Dataset items:
((

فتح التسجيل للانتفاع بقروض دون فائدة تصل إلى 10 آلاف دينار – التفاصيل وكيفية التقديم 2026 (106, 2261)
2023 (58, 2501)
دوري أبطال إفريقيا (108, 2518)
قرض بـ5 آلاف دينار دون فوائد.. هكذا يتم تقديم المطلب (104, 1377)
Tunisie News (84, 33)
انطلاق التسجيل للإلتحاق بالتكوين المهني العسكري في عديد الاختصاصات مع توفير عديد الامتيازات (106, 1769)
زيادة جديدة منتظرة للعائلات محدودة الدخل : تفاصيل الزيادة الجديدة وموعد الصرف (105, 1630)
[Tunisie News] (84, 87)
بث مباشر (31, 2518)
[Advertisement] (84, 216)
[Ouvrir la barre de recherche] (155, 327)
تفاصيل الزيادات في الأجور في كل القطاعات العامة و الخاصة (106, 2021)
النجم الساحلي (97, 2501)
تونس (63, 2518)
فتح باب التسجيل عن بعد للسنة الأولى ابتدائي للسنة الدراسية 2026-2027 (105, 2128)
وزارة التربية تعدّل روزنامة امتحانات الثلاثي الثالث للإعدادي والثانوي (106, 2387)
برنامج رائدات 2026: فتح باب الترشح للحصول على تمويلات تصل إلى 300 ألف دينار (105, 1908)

))

> [WHAT YOU SHOULD DO]: Take the lines above from the one holding "انطلاق التسجيل للإلتحاق" to the last and output them exactly.

> [FINAL ANSWER]:
انطلاق التسجيل للإلتحاق بالتكوين المهني العسكري في عديد الاختصاصات مع توفير عديد الامتيازات (106, 1769)
زيادة جديدة منتظرة للعائلات محدودة الدخل : تفاصيل الزيادة الجديدة وموعد الصرف (105, 1630)
[Tunisie News] (84, 87)
بث مباشر (31, 2518)
[Advertisement] (84, 216)
[Ouvrir la barre de recherche] (155, 327)
تفاصيل الزيادات في الأجور في كل القطاعات العامة و الخاصة (106, 2021)
النجم الساحلي (97, 2501)
تونس (63, 2518)
فتح باب التسجيل عن بعد للسنة الأولى ابتدائي للسنة الدراسية 2026-2027 (105, 2128)
وزارة التربية تعدّل روزنامة امتحانات الثلاثي الثالث للإعدادي والثانوي (106, 2387)
برنامج رائدات 2026: فتح باب الترشح للحصول على تمويلات تصل إلى 300 ألف دينار (105, 1908)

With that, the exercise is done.